(Dataset entries)
+ + + +
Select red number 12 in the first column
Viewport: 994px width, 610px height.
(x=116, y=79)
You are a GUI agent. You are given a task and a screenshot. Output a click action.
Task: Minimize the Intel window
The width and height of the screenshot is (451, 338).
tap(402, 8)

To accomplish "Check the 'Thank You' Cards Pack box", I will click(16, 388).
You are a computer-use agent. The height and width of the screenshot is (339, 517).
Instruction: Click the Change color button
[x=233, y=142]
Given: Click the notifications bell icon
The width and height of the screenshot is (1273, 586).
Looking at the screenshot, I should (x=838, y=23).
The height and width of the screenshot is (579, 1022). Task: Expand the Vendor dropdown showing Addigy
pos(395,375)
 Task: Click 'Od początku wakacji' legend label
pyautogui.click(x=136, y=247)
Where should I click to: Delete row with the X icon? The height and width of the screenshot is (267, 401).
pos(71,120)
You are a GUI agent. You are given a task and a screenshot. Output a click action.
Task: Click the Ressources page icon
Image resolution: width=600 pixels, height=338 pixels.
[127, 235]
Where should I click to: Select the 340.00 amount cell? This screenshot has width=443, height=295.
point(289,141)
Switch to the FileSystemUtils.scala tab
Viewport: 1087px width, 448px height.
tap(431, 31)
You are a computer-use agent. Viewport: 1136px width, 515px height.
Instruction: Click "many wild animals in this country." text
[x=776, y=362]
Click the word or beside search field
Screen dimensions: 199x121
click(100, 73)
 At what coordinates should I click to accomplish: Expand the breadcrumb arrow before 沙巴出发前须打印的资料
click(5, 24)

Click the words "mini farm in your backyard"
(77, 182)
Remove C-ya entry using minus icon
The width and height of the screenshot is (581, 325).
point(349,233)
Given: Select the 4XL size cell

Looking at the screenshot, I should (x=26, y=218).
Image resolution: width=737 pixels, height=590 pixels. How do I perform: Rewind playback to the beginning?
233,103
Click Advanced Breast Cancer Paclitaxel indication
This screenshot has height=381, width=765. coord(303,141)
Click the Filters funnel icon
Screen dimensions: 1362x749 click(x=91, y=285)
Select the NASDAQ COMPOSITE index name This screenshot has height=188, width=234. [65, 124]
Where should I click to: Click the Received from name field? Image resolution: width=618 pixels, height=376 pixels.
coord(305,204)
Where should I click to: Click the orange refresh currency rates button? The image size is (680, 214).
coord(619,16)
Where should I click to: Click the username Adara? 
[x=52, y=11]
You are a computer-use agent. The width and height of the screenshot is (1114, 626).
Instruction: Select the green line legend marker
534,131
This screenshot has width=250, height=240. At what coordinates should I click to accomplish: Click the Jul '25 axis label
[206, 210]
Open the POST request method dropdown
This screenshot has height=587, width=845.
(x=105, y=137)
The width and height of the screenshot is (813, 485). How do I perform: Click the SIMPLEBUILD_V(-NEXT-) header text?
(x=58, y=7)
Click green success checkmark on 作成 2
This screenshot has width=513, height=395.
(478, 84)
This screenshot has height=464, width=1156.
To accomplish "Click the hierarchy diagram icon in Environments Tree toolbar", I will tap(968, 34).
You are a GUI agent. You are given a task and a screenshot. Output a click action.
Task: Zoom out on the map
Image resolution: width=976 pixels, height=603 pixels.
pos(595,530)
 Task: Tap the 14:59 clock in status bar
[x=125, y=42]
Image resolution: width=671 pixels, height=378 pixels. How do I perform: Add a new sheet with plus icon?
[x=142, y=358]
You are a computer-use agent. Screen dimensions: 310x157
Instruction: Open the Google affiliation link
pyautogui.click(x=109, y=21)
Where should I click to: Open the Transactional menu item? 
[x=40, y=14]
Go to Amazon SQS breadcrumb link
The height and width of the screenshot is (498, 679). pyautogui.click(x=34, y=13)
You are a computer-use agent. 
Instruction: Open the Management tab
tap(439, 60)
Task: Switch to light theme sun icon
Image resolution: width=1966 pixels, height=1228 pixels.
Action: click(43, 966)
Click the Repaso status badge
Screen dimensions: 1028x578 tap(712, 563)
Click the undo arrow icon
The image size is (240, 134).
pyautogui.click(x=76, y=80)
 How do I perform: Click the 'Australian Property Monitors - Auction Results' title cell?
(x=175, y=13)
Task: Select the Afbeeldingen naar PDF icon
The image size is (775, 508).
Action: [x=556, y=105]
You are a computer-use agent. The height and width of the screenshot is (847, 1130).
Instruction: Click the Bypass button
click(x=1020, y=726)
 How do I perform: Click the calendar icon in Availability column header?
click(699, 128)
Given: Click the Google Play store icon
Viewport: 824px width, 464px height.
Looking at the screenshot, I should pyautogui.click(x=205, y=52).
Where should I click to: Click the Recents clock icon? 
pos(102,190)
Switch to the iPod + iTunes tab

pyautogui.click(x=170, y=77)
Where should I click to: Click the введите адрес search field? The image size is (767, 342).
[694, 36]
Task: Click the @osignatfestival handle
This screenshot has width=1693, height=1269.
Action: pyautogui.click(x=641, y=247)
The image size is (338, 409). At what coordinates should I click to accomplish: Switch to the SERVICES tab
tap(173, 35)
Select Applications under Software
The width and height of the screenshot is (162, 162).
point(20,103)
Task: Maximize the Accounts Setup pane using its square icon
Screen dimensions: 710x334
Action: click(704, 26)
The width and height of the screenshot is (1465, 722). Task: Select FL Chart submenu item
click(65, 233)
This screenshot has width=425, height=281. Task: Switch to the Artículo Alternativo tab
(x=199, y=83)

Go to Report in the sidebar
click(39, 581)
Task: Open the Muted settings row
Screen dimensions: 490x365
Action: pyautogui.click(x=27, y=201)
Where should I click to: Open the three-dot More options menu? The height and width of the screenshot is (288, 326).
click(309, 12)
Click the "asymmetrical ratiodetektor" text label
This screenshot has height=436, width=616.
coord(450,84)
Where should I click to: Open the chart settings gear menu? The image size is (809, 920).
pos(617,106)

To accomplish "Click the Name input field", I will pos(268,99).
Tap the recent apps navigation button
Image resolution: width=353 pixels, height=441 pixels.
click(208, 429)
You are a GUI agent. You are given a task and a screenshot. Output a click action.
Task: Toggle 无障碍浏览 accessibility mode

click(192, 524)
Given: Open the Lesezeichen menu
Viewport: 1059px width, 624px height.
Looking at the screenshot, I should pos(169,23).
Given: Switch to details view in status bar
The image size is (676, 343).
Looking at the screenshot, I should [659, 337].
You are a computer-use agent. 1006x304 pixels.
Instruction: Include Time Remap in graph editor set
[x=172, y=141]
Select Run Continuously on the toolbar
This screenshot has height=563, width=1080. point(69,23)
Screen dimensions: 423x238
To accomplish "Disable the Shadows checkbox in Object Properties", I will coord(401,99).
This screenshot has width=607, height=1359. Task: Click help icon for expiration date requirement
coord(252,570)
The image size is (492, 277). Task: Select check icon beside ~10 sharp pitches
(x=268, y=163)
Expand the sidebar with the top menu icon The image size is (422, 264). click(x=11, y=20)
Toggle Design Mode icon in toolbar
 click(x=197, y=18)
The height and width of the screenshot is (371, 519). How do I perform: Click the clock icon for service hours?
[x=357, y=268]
+ + + +
### The task
Repeat word for word the lines above that run from the line containing "How do I perform: Click the 'Australian" through the line containing "Given: Click the Google Play store icon", both ends included, and nothing else.

### The completed task
 How do I perform: Click the 'Australian Property Monitors - Auction Results' title cell?
(x=175, y=13)
Task: Select the Afbeeldingen naar PDF icon
The image size is (775, 508).
Action: [x=556, y=105]
You are a computer-use agent. The height and width of the screenshot is (847, 1130).
Instruction: Click the Bypass button
click(x=1020, y=726)
 How do I perform: Click the calendar icon in Availability column header?
click(699, 128)
Given: Click the Google Play store icon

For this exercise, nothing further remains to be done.